— Хвалить мне вас разве достоин я, великий маршал... — Полковничье сердце взволнованно подскакивало, и несуразная получилась фраза. — Но вы гений, и как же удержаться, как не высказать это, грандиссимохалле...
— И Каэтано пусть возвестит иначе, чем обычно: «Такой-то час вечера и не так уж все гениально».
— А если не посмеет...
— На кой тогда у меня ты?
— Слушаюсь, обязательно прокричит, грандиссимохалле.

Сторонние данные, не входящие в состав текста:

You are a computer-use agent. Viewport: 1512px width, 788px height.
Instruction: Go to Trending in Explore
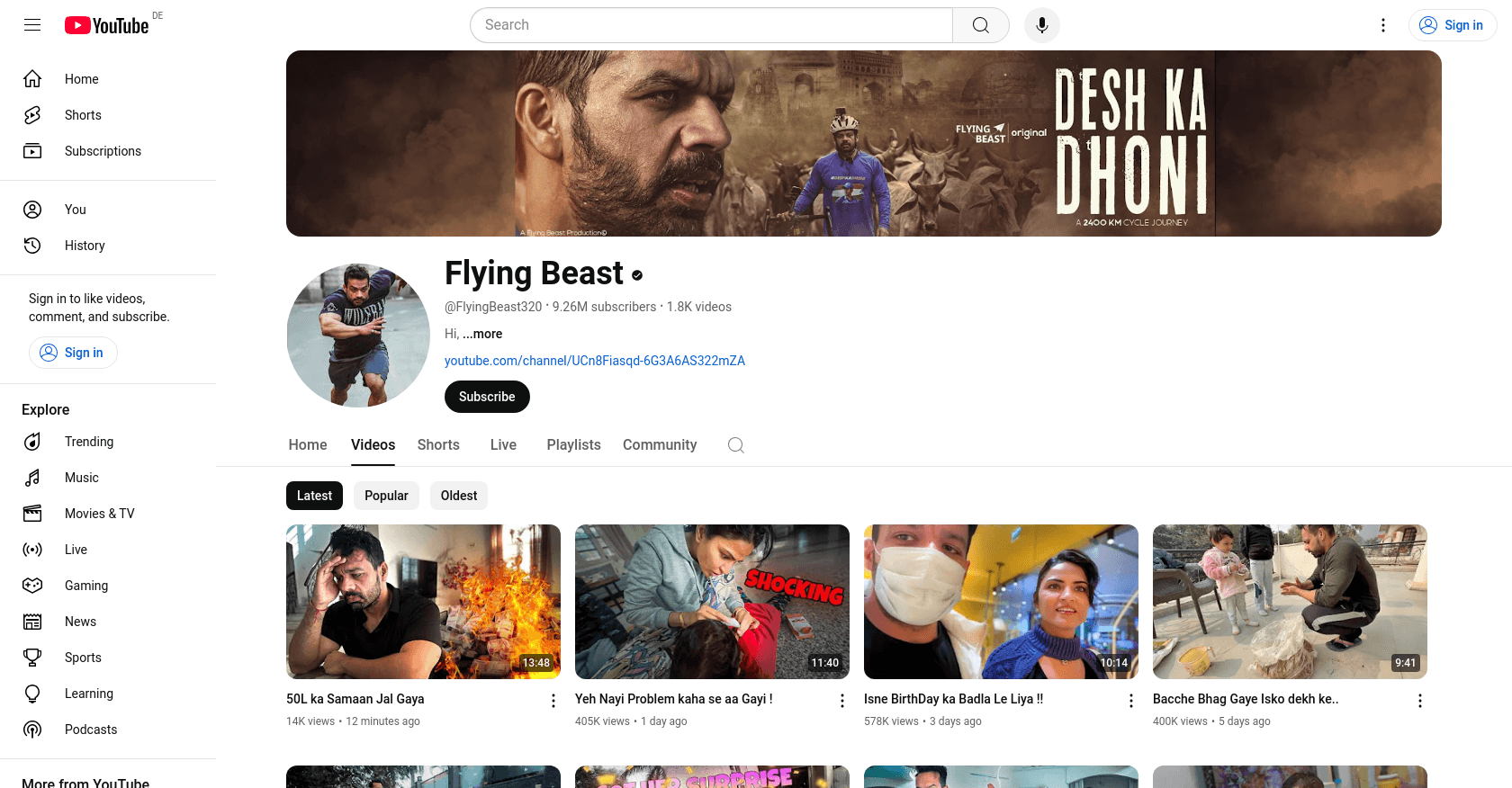pyautogui.click(x=88, y=442)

— Сам ты принял какие-либо меры?
— Попробовал кое-что, — без особых результатов. — Полковник Сезар смутился.
— Что именно?.. Слушаю.
— Решил выявить недовольных — готовил вам приятный сюрприз, грандиссимохалле, но поскольку моих людей быстро распознают даже бородато-усато-парикастыми, я запустил в народ незнакомый ему кадр — нарядил генерала-красавчика женщиной, соорудили ему бюст из шерсти, другие места округлять не пришлось, и отправил в ночное заведение... Но оплошал.
— Почему?
— Перестарался, чересчур соблазнительно нарядил, и походке обучил слишком вызывающей, и кожа у него очень нежная — розовая, грандиссимохалле... Переборщил, словом. Сами понимаете, с красивой бабой не о политике говорят.
— О чем же?!
— Исщипали всего.
Помрачнел великий маршал, но увлеченный рассказом полковник не заметил этого, и еще больше насупился Эдмондо Бетанкур, грубо спросил:
— Итак, ясно задание?
— Да, конечно, — оживленно, развязно ответил Сезар.
— Что-то развеселился ты, мой Федерико, — маршал гневно сузил глаза. — От безделья бывает это, и, между прочим, в том, что полегла каатинга, никакой твоей заслуги нет.

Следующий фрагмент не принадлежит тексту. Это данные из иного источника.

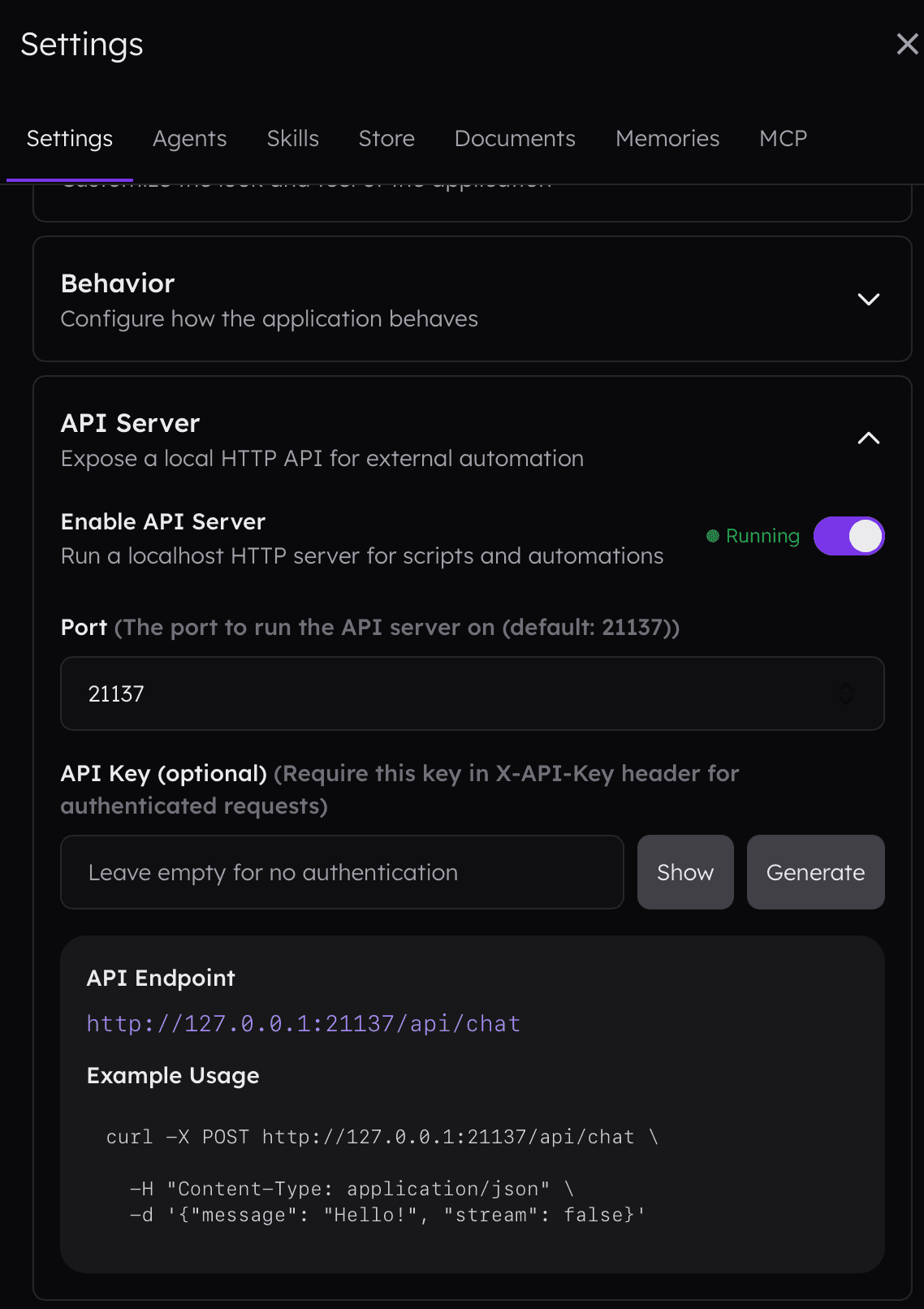924x1309 pixels.
Task: Focus the API Key input field
Action: click(342, 872)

— Да... — потемнел развеселившийся полковник, опустил голову. — Вы правы. Так точно, разумеется. Правду соизволили заметить, гранд...
— Сам и поведешь корпус. Ступай.
Солнце еще светило, когда сволокли деревья к реке и связали плоты. Во множестве срубил их Сантос, и не стихал барабан Грегорио Пачеко, пока Сантос не утер и взмокший лоб. Доменико устало опустился на пень, в ушах все стучал топор и грохотал барабан, все тело ныло, но он был доволен, потянулся, хоть и через силу, и увидел возвращавшихся в Канудос вакейро. Опередив всех, Жоао Абадо спешил к конселейро, страшно возбужденный.
— Говорил же я, конселейро... —Он задыхался, глотал слова. — Говорил же, нечего принимать... потому как... прощелыга расфуфыренный... На кой он нам был...
— В чем он провинился? — тихо спросил конселейро, озирая вернувшихся — не было среди них дона Диего.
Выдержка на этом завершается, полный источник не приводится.